The State of Entity Framework and NHibernate
Some time ago, I compared NHibernate and Entity Framework. It was from a very technical point of view, and I think it is still up to date. Today, I want to talk about the current state of things, from a less technical stand.
First, let me just say the obvious: NHibernate originated and is driven by the community, while Entity Framework is a Microsoft product. This makes all the difference in the world.

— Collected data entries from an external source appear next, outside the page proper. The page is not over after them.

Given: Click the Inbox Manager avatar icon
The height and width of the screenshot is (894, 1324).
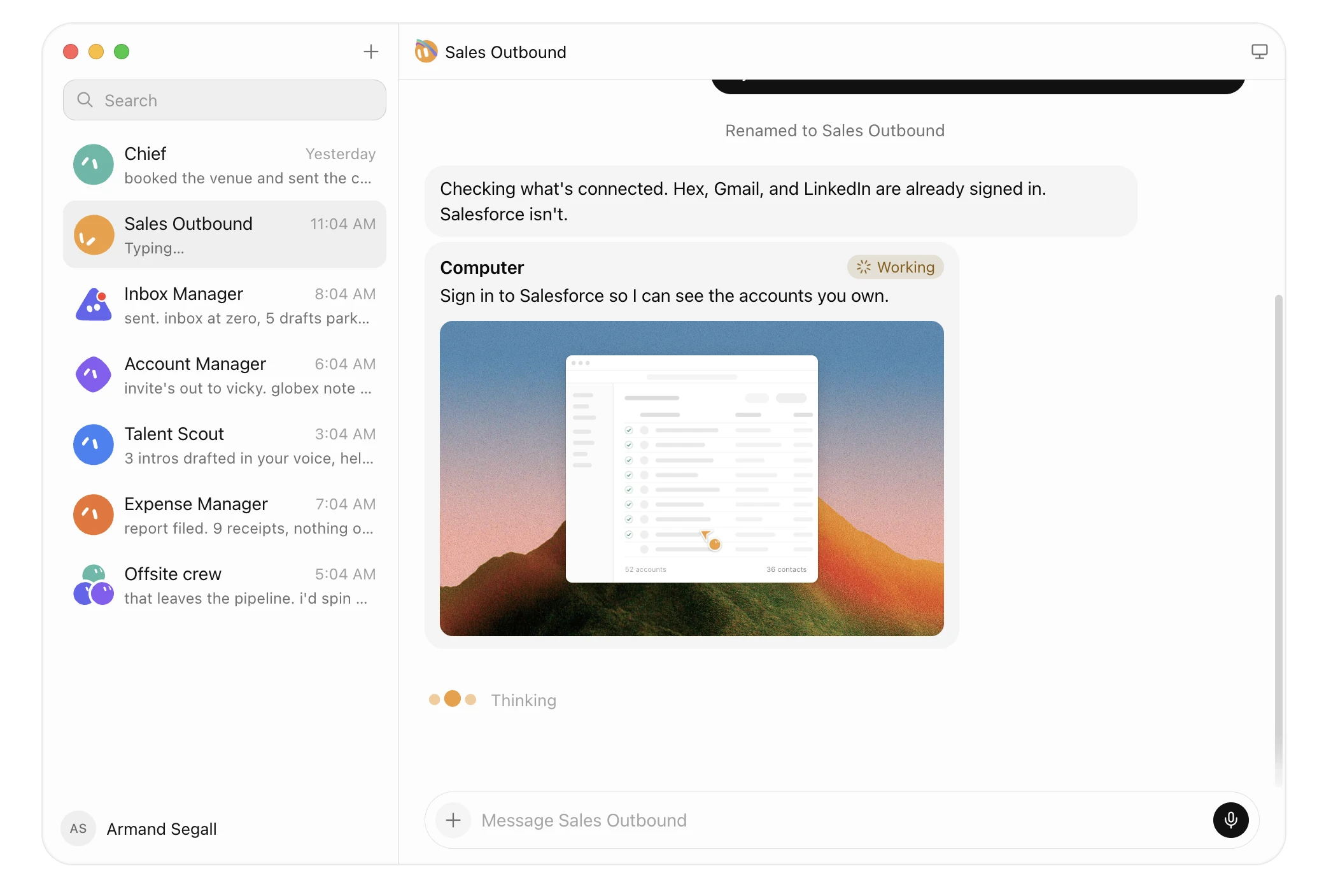Looking at the screenshot, I should [x=94, y=305].
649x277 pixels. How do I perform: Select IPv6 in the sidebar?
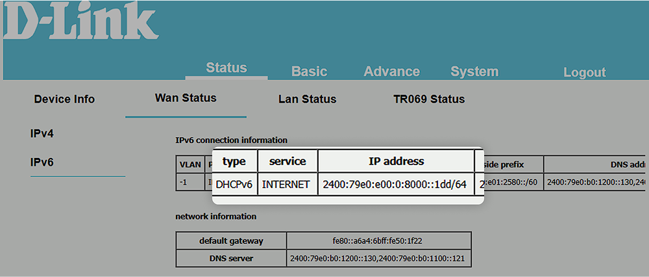click(x=42, y=162)
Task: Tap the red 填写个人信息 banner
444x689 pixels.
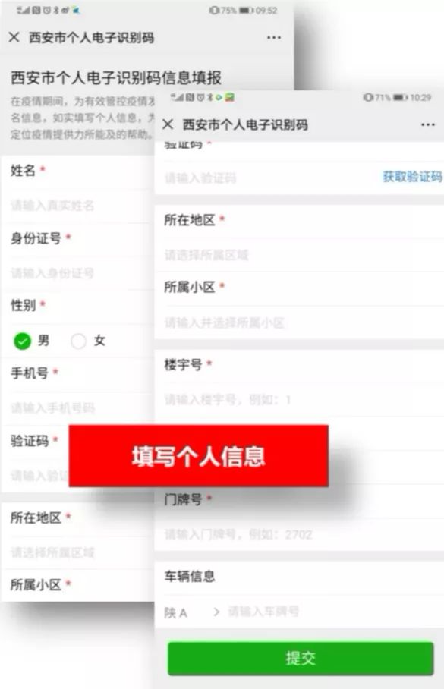Action: click(x=199, y=456)
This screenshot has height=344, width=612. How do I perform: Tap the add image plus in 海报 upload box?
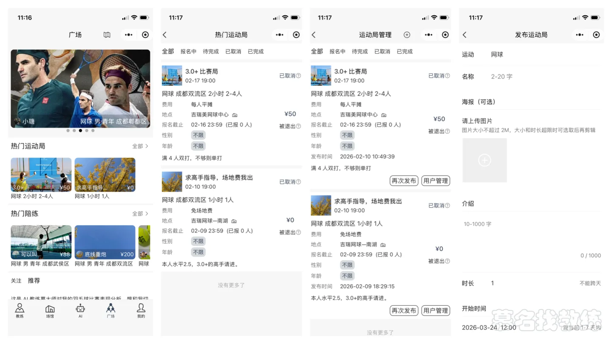pos(485,160)
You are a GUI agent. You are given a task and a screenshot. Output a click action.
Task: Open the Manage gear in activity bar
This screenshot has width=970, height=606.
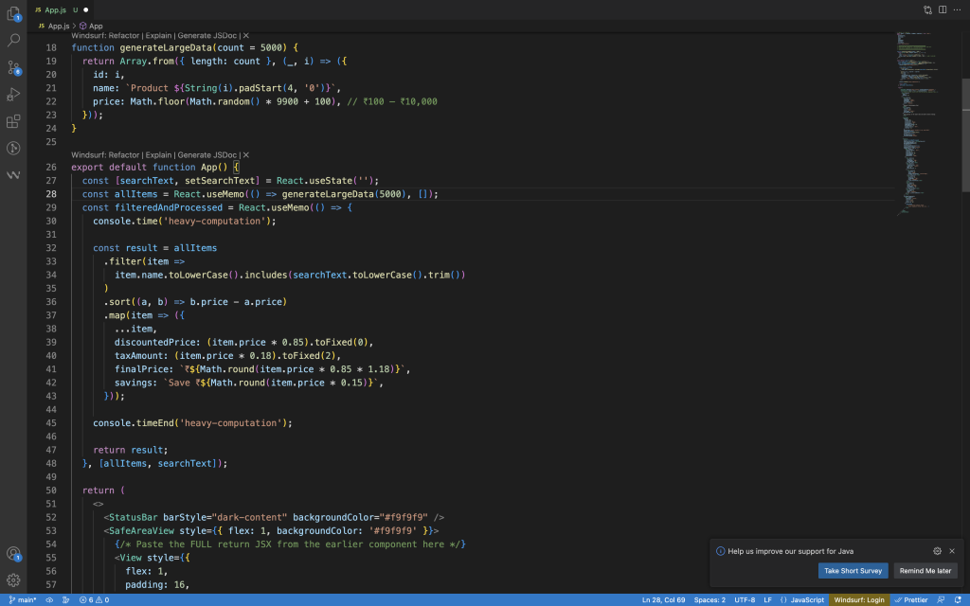coord(13,579)
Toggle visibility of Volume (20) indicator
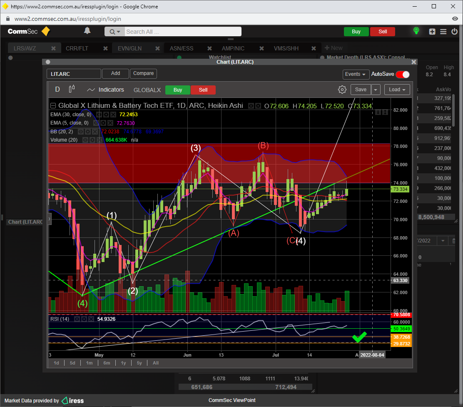The image size is (463, 407). pos(85,140)
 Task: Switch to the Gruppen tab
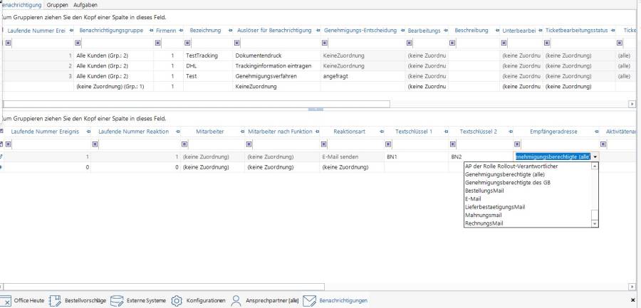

Entity Framework has a roadmap, a plan and a permanent team focused on the product, while NHibernate has nothing like this. The NHibernate community consists of some very talented programmers who spend some of their free time working on NHibernate just for the fun of it. However, it is not their main occupation, and so many questions and community requests get unanswered, reported issues pile up, parts of the codebase are really not very good and there are several remarkable features missing – the NHibernate guys used to bash Entity Framework for not supporting enumerated types, but NHibernate, in 2013, still targets .NET 3.5, does not support left joins in LINQ queries, is scarcely documented and still requires the usage of an obscure collection library called Iesi.Collections. Of course, being a community thing, anyone can jump in and help with this, and in fact, there are lots of people contributing with pull requests, suggestions and bug reports. NHibernate’s problem, in my opinion, is lack of leadership. As far as I know, it is not known if the next version of NHibernate will be 3.4 or 4, and what will be there, except, of course, bug fixes, and even less what will NHibernate evolve to, when will it support .NET 4.5 constructs such as async, and so on. The NHibernate Development list is very quiet, and these questions, as well as lots of others, have had no response to this date.
While Entity Framework’s functionality is way behind NHibernate – and believe me, it really is – it is gaining ground. Entity Framework has a leader, a well known team which makes its discussions publicly available and takes suggestions from the community in the form of requests and even code patches, some of which have already been incorporated in the main product. The next major version, 6, was announced some time ago, public betas already exist – and, of course, anyone can get the current version from CodePlex – and it points to a direction. Granted, it is not going to address any of NHibernate’s stronger points, but instead it is moving with what appears to be the current trend, namely, asynchronicity, .NET 4.5 integration and conventions.
I don’t think NHibernate is dead yet, but some things really need to change to make it a modern competitor to other O/RMs, if there is interest in it. There are other things than just functionality.